(TEXT BLOCK begins)
Begin with art, because art tries to take us outside ourselves. It is a matter of trying to create an atmosphere and context so the conversation can flow back and forth and we can be influenced by each other. ___W.E.B. DuBois
Nevada Capital News’s Arts Beat interviews explore the roles that art plays in contemporary life, and the intersection of art and pressing social issues. We explore artists’ work in relation to the dimensions of art’s power and potency.
Our latest conversation is with Philadelphia-based visual artist Morgan Craig. Craig is a visiting artist at the Resident Artist Program in Silver City, Nevada.
Craig’s artist statement: “My work is not merely a method of documentation, but a sociopolitical/ socioeconomic commentary on the effects of hubris, avarice, free trade, outsourcing, deregulation, deterritorialization, neoliberalism, obsolescence, and international-finance-capital upon communities throughout the world.”
I asked Craig to tell us a bit about himself.
“I’m an artist and educator. Basically, I have two full-time jobs. One is being a painter, and the other teaching in the inner city of Philadelphia inculcating students with knowledge of art.
“I’ve always had an interest in all things visual, and aesthetics, even going back to my youth. I guess that is what led me into the world of painting. I got my start basically doing a lot of drawing. I would draw all the time and I never really thought I was good enough until I was in college taking an elective painting class, the first time I’d ever painted. The head of the department was in the room … I was working on a piece and she came over and inquired about what my future plans were. I said I’m really not sure. She asked, did I think it was in the arts. I said I’m not so sure about that. I never really thought that I was good enough. I was quickly admonished for thinking such a thing and directed to her office, and the rest was history.”
Listen to the interview here
Morgan paints abandoned buildings as visual records of our society’s industrial past. I asked Craig about what he believes his art has to offer and how his artistic themes and approaches fit into his work?
“Wow, that’s a hard question … a voice for the people, for the proletariat … for people that do not necessarily have a voice in today’s world, art gives you a way of expressing yourself in a fashion that can be heterodox, buck trends and, you know, work nicely into a dialectic of sorts.
(TEXT BLOCK ends)
### INSTRUCTION A
Copy the entries word for word, from the line with "Identify the location of x-tick-label: 3.5." to the line with "coordinates (830, 666).", including both of those lines.
The Morgan Craig interview and the entries are unrelated to each other.
(DATA FOR REVIEW begins)
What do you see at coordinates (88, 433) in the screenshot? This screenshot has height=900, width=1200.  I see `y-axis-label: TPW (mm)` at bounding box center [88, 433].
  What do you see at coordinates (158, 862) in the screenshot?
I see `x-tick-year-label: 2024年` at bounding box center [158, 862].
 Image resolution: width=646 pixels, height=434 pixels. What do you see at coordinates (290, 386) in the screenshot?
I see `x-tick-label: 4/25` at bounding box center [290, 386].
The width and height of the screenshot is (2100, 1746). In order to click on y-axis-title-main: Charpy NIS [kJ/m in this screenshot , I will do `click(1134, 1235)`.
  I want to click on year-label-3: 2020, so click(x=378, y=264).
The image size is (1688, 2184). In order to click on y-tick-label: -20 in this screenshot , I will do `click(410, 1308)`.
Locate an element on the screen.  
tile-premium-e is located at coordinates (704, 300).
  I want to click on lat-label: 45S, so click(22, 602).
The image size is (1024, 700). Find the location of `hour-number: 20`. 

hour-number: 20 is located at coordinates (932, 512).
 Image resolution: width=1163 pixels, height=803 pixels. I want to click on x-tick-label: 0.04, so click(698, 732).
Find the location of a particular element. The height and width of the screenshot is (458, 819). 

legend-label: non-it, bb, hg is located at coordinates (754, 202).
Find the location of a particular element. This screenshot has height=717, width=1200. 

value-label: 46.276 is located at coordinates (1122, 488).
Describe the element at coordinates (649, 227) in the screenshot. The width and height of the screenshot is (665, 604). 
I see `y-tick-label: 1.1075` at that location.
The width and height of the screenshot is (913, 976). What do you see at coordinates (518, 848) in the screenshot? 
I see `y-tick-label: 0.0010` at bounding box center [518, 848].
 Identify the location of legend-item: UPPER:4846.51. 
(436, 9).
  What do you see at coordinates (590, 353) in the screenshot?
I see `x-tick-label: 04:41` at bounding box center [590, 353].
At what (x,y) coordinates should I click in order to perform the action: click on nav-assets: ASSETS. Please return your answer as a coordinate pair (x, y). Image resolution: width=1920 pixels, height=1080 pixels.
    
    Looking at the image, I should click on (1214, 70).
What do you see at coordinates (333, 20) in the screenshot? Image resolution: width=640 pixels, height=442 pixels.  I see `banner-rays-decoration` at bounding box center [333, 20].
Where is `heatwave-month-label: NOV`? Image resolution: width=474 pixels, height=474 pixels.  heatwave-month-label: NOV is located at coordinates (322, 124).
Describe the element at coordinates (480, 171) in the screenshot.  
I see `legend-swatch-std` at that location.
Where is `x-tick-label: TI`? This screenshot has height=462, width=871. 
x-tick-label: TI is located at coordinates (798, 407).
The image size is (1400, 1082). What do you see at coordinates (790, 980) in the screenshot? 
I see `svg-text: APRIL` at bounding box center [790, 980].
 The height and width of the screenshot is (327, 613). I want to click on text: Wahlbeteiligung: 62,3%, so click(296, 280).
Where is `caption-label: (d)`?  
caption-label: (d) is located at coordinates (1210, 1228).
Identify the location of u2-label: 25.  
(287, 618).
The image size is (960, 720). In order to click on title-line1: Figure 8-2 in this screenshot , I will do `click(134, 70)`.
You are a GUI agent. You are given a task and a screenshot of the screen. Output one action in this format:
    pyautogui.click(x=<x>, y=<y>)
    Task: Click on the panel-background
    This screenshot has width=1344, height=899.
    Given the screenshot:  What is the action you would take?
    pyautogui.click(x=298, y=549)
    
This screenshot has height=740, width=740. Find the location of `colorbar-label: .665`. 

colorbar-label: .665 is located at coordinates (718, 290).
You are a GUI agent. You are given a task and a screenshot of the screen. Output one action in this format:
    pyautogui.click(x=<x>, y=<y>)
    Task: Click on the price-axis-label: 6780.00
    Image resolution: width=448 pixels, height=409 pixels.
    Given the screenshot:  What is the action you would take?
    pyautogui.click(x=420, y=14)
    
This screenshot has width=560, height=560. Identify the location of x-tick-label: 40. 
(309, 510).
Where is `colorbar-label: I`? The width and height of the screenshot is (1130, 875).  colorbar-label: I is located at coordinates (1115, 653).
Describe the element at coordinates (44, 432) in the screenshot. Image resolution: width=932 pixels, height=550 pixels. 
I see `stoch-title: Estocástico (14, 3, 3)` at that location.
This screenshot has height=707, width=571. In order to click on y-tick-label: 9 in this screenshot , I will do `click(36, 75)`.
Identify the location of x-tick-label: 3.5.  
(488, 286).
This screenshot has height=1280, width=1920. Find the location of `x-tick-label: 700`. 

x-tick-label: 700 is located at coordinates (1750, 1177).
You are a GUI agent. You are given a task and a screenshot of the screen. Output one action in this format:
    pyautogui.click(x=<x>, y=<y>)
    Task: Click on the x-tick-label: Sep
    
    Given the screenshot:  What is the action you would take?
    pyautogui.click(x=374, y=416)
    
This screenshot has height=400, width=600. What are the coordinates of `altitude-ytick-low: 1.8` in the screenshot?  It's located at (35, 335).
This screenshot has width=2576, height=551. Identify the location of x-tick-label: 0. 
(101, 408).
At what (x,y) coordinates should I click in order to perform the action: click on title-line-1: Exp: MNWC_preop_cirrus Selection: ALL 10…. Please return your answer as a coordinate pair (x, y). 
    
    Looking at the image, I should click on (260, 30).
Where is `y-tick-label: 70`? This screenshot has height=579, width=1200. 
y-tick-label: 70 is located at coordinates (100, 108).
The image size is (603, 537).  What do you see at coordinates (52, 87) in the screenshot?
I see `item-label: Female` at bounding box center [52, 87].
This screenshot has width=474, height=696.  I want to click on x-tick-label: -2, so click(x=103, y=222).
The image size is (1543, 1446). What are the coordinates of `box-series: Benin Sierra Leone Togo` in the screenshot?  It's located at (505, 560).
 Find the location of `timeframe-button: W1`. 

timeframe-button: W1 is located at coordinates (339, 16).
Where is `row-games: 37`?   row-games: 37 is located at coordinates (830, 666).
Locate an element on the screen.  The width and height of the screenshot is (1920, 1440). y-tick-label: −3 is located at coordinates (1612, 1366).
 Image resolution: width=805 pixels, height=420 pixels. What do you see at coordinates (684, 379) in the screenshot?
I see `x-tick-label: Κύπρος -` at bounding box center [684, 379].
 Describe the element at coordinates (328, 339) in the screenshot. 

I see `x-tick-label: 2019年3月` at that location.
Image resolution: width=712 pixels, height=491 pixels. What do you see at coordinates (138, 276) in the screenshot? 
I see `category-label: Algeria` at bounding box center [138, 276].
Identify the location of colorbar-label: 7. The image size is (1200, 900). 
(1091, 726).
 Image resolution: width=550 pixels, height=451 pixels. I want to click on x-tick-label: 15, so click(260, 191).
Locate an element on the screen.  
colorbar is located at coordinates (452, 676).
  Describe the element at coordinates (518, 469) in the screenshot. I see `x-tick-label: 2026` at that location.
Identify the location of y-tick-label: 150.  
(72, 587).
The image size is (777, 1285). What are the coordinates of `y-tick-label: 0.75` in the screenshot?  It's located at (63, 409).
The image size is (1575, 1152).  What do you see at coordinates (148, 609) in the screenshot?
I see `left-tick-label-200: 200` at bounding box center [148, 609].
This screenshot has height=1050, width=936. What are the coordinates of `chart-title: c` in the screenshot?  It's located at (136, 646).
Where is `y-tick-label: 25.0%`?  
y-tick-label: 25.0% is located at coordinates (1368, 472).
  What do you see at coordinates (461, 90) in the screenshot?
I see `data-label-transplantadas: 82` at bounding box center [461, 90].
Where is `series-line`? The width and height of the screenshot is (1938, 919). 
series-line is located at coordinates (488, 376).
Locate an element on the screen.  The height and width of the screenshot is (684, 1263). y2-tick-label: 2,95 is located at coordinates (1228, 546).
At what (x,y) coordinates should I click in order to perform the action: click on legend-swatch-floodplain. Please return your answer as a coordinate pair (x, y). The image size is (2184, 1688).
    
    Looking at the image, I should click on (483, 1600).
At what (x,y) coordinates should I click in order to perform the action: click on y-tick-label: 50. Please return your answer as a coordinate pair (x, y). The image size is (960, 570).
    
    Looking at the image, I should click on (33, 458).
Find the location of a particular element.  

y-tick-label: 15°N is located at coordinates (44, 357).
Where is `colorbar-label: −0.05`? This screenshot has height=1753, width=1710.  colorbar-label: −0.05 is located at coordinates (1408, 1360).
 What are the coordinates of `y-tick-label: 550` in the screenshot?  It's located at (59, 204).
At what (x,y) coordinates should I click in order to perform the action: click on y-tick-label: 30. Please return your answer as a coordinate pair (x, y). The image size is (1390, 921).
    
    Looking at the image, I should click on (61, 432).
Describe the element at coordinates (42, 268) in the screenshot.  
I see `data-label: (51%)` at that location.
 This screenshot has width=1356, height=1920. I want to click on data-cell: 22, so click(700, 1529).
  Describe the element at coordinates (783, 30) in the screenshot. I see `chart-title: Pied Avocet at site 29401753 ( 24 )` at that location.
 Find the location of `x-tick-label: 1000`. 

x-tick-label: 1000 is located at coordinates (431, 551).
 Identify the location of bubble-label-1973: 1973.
(DATA FOR REVIEW ends)
### INSTRUCTION B
Write out the Morgan Craig interview from "Listen to the" to "into his work?", substituting "vacant buildings" for "abandoned buildings".

### RESPONSE BOX A
Identify the location of x-tick-label: 3.5.  
(488, 286).
This screenshot has height=1280, width=1920. Find the location of `x-tick-label: 700`. 

x-tick-label: 700 is located at coordinates (1750, 1177).
You are a GUI agent. You are given a task and a screenshot of the screen. Output one action in this format:
    pyautogui.click(x=<x>, y=<y>)
    Task: Click on the x-tick-label: Sep
    
    Given the screenshot:  What is the action you would take?
    pyautogui.click(x=374, y=416)
    
This screenshot has height=400, width=600. What are the coordinates of `altitude-ytick-low: 1.8` in the screenshot?  It's located at (35, 335).
This screenshot has width=2576, height=551. Identify the location of x-tick-label: 0. 
(101, 408).
At what (x,y) coordinates should I click in order to perform the action: click on title-line-1: Exp: MNWC_preop_cirrus Selection: ALL 10…. Please return your answer as a coordinate pair (x, y). 
    
    Looking at the image, I should click on (260, 30).
Where is `y-tick-label: 70`? This screenshot has height=579, width=1200. 
y-tick-label: 70 is located at coordinates (100, 108).
The image size is (603, 537).  What do you see at coordinates (52, 87) in the screenshot?
I see `item-label: Female` at bounding box center [52, 87].
This screenshot has width=474, height=696.  I want to click on x-tick-label: -2, so click(x=103, y=222).
The image size is (1543, 1446). What are the coordinates of `box-series: Benin Sierra Leone Togo` in the screenshot?  It's located at (505, 560).
 Find the location of `timeframe-button: W1`. 

timeframe-button: W1 is located at coordinates (339, 16).
Where is `row-games: 37`?   row-games: 37 is located at coordinates (830, 666).

### RESPONSE BOX B
Listen to the interview here
Morgan paints vacant buildings as visual records of our society’s industrial past. I asked Craig about what he believes his art has to offer and how his artistic themes and approaches fit into his work?